Bork
In response to the clerk’s question Bork shrugged. Not his idea, not his fight. He would simply mention the Captain’s request to the abbot later. Andrew was Drom’s boss, after all. If he said she belonged in a hole in the ground tomorrow, she’d better grab a lamp and a mining helmet. And if he didn’t, well, the Captain would just have to deal with it. And Bork would be fine either way.
He would not, of course, tell the abbot more than he had to about the bowl, only that that the cat people had thought it important enough to their well-being to offer a bag of gems for it. Basically what Kriltra had told him. The two items interested him from the meeting were the fate of the glassblower and of the drug business. He had shown Andrew the plants, and apparently the abbot was alright with allowing the trade to go on. Perhaps that Wehrli lout would be more amenable to picking drug plants for his buddies than he would building a wall for the dwarf and the abbot? The only thing the engineer would want is to make sure that Pigeon Spit got its “cut”, the one Kriltra had offered him.
Why did the glassblower interest him so? His costume jewelry idea for one thing. But more importantly, he had plans for an oil press. And glass bottles were the best for oil; they could be reused and even repurposed, whereas a clay, wooden, or skin vessel that had once been used for oil could not be safely used for much else afterwards. And they sold better, too, because they looked better and because people could more easily see what they contained.

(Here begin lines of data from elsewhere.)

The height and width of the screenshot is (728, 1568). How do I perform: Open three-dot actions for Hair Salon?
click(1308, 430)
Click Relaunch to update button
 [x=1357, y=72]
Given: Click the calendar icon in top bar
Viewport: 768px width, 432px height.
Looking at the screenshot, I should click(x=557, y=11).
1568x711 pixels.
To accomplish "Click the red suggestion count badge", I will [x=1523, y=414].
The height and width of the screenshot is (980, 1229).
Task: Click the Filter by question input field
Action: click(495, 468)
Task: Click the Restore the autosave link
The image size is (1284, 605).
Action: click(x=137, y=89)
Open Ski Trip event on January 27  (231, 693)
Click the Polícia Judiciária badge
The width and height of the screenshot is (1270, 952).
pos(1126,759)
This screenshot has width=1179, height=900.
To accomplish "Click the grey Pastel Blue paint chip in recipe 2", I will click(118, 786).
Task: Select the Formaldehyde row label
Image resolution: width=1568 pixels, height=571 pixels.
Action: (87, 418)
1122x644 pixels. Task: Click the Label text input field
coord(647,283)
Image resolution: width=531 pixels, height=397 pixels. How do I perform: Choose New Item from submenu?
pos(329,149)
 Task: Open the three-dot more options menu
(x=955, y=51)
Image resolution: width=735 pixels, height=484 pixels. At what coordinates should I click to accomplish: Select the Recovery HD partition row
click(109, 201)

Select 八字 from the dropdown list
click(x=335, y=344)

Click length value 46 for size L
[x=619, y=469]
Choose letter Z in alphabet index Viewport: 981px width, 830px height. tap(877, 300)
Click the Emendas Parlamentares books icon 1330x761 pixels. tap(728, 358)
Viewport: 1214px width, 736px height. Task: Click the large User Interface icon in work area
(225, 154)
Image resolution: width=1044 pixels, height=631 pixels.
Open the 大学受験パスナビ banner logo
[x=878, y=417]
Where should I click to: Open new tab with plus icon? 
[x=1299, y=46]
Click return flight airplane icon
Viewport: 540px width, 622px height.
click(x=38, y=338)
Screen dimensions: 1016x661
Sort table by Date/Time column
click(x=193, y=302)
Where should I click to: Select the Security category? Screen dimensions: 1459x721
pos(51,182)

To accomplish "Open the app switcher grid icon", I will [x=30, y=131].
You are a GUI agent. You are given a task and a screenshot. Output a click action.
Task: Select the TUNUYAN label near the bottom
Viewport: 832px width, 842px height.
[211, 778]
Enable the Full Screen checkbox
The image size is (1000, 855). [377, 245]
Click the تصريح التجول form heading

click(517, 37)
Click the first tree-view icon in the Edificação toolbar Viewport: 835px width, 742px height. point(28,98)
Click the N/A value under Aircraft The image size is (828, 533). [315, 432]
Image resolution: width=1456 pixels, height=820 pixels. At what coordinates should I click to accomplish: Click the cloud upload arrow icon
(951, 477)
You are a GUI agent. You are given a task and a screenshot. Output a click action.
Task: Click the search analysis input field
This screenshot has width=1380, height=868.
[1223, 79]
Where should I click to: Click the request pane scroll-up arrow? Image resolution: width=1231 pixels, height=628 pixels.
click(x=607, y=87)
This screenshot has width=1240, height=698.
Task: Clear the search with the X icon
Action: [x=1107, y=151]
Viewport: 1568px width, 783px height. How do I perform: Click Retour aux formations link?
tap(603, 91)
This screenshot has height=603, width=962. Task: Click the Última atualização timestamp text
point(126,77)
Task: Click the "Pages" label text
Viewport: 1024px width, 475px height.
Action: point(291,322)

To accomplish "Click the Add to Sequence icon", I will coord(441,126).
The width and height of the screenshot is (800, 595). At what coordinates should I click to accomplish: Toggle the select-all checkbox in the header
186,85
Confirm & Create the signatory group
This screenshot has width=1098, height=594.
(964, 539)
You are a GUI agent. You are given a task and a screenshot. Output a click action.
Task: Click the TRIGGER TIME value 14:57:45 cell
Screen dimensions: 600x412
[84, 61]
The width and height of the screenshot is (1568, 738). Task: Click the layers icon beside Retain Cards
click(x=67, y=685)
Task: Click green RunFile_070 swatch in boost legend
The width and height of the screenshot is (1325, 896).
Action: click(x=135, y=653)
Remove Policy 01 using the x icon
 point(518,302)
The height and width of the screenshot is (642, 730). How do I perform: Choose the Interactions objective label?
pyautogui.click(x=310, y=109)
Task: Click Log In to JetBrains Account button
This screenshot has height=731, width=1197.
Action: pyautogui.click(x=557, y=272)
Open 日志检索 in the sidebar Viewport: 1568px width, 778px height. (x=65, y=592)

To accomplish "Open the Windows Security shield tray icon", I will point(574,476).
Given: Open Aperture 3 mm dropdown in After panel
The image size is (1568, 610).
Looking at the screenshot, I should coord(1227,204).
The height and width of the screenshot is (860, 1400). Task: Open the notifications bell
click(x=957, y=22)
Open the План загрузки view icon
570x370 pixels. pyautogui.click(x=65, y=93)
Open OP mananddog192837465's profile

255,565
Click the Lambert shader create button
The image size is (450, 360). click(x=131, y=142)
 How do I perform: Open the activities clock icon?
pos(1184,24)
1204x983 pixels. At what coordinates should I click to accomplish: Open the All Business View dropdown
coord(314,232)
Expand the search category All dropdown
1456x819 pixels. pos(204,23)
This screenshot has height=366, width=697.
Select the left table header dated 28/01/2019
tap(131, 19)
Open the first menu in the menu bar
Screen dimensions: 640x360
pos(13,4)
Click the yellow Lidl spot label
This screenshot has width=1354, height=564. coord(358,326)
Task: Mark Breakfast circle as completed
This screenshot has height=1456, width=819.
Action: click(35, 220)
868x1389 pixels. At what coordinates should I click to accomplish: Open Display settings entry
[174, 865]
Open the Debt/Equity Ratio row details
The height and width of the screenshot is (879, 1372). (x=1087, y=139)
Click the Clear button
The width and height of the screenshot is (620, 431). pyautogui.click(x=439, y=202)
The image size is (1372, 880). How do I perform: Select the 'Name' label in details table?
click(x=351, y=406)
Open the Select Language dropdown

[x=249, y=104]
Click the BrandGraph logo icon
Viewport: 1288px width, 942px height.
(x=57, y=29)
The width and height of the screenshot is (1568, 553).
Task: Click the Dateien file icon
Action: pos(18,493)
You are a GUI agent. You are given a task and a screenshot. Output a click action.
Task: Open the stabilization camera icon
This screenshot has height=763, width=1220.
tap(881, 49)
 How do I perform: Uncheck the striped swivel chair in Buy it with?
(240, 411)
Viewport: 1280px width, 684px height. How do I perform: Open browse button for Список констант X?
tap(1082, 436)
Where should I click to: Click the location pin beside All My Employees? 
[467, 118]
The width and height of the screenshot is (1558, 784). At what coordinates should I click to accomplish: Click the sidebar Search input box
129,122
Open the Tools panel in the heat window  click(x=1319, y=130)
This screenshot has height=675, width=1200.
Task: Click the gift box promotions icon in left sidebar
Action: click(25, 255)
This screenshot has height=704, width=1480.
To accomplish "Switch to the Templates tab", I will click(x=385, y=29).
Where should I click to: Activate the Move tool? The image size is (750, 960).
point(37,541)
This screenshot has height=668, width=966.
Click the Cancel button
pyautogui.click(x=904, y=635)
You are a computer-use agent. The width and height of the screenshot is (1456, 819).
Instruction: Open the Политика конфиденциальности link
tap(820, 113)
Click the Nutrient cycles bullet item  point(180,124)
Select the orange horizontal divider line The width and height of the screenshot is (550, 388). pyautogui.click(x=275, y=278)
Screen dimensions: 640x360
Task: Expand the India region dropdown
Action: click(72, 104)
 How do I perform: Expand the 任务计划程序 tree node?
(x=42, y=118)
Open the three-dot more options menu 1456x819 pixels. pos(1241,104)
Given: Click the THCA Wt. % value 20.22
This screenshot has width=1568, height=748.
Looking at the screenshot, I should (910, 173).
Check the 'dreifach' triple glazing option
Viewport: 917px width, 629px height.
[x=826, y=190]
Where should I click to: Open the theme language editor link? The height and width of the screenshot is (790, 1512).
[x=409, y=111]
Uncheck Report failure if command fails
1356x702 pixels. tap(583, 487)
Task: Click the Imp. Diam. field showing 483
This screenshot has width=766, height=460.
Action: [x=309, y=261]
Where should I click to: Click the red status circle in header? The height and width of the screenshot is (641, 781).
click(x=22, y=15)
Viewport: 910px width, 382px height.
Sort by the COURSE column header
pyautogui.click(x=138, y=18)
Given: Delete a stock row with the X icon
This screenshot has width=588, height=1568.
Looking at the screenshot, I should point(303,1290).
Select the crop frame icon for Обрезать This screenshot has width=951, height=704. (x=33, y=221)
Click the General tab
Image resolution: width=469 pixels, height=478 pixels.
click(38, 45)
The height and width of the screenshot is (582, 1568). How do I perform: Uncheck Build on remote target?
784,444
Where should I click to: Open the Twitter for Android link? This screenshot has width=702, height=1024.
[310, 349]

And all this gave him ideas for more designs: a lamp with a reusable glass reservoir, a bottle of a standard size, that fit into the base. And there could be a peg that one turned to adjust the length of the wick for the kind of oil being used at the time. This was followed by a sketch of stocks, and leg irons that attached to a staple bolted to a suitably solid stone wall. Although he did not actually draw it, he amused himself by picturing Werhli locked into them.